I'm writing again today, inspired by a prompt from the Scintilla Project.  Of today's two prompts, this one spoke to me in the most meaningful way, although the thoughts still feel a little jumbled in my head...today isn't so much of a story...as a telling of meaning...my colleague Robbie might call it a personal journey in "sense-making".  The prompt says...
When did you realise you were a grown up? [Note...I pretty much stopped there as that sentence is what I wanted to write on...but here is the rest of the prompt...]  What did this mean for you? Shock to the system? Mourning of halcyon younger days? Or the embracing of the knowledge that you can do all the cool stuff adults do: drink wine, go on parent-free vacations, eat chocolate without reprimand?
Words matter very much to me.  My word choice, whenever possible, is done with great thought and care.  I tend to prefer written word over spoken word for the ability to choose words with greater care.  Therefore, it's important to start today's conversation by saying that the dictionary definitions for "grown up" and adult are very, very similar.  So, I'm going to take a stab at making a distinction between the two - and it's one I've made many times before.  


I didn't do/haven't done the two things that societal standards tend to say make us a grown up....getting married and having children.  While this certainly doesn't mean I'm not a mature, responsible (sometimes too much so) adult, you should know that I don't always think of myself as a grown up (or at least my definition of a grown up).  I may drink a glass of wine with dinner, own my own home, drive my own car, and travel completely on my own...but those things and the freedom to do them without permission...makes me an adult - not a grown up.

────────────────

Answer these questions about the post on becoming a grown up:
1. Which project supplied the prompt the writer is responding to?
2. Does the writer prefer written or spoken word?
3. Which two things does the writer say societal standards tend to treat as what makes someone a grown up?
The records that come after this text are separate material, unrelated to it.

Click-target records

────────────────

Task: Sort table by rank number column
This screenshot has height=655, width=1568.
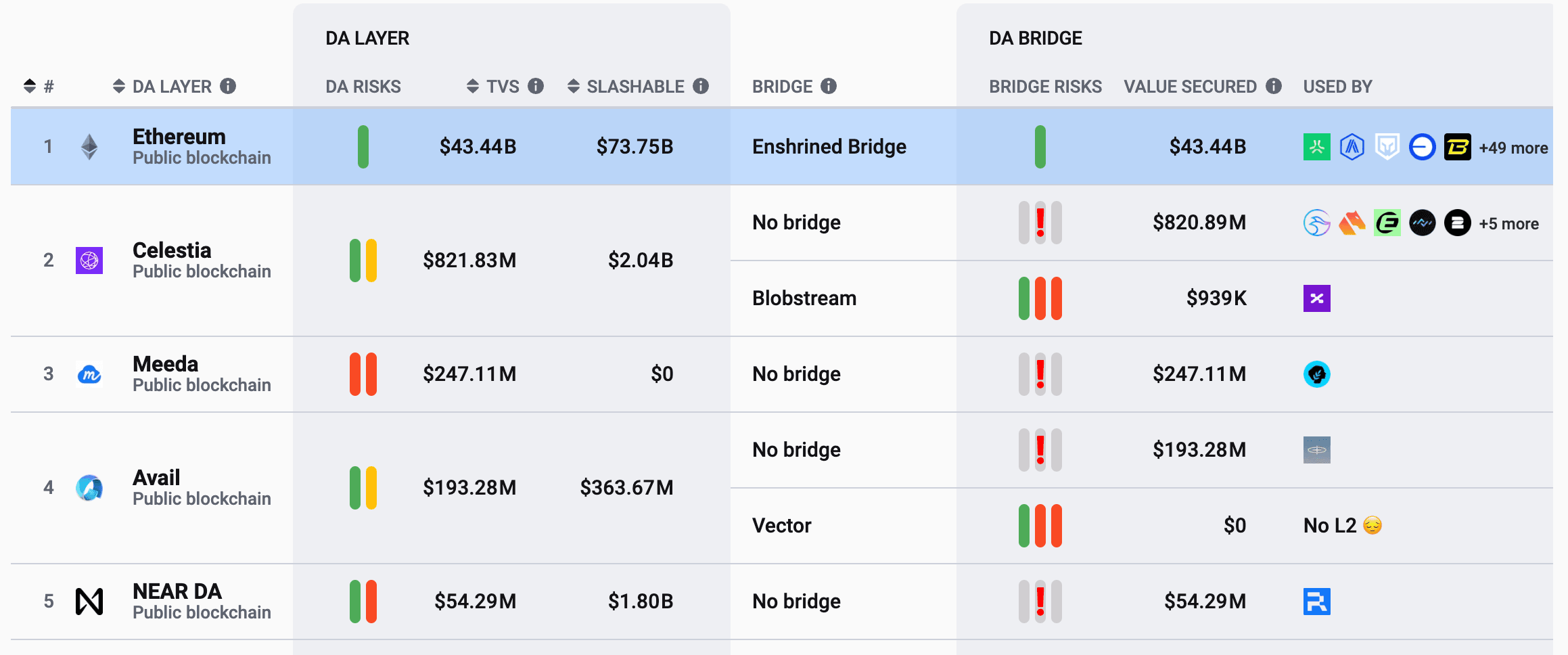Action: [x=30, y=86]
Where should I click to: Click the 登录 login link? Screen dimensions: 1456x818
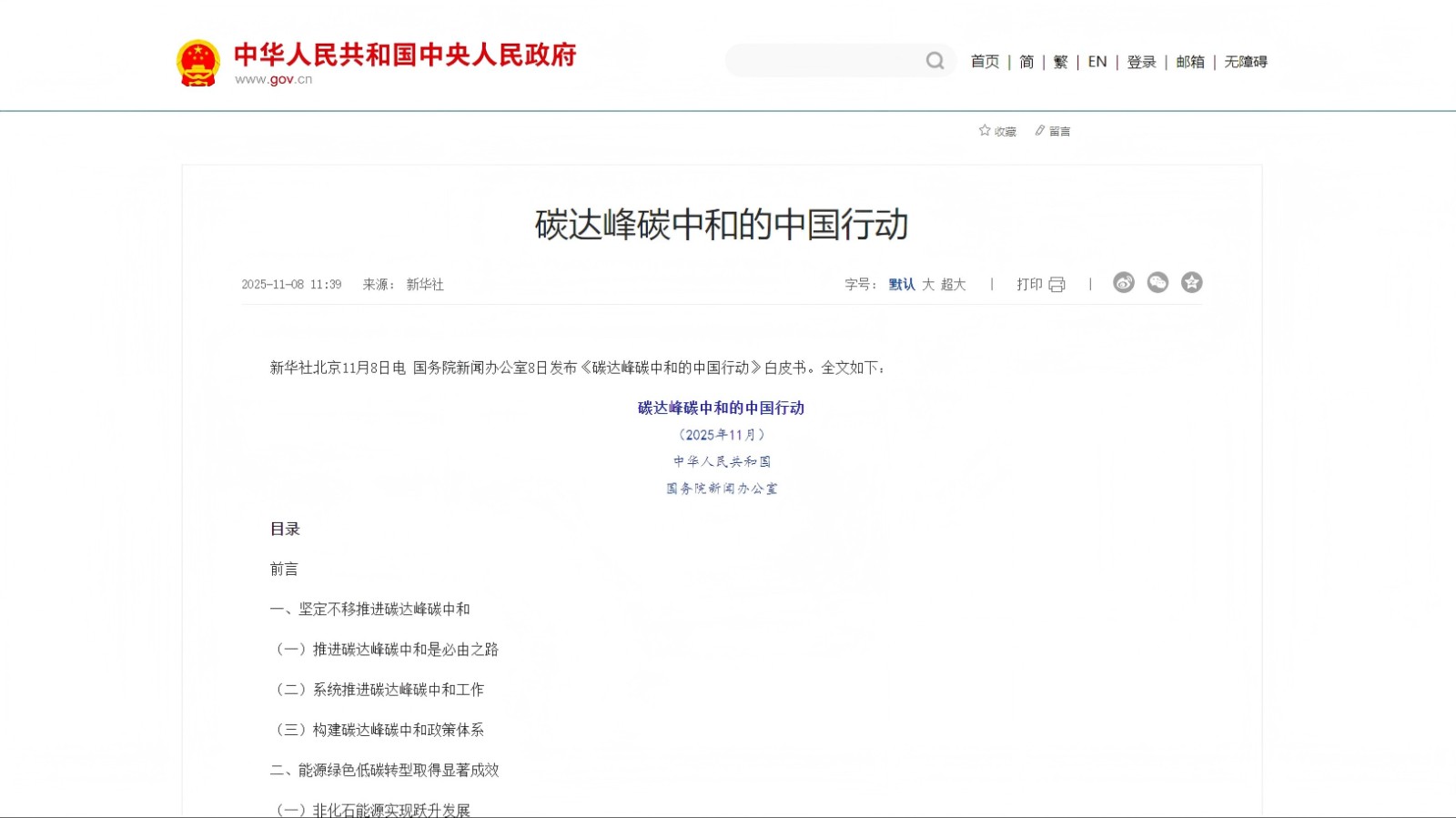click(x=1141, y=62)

────────────────

▸ Solution
1. The Scintilla Project
2. Written word
3. Getting married and having children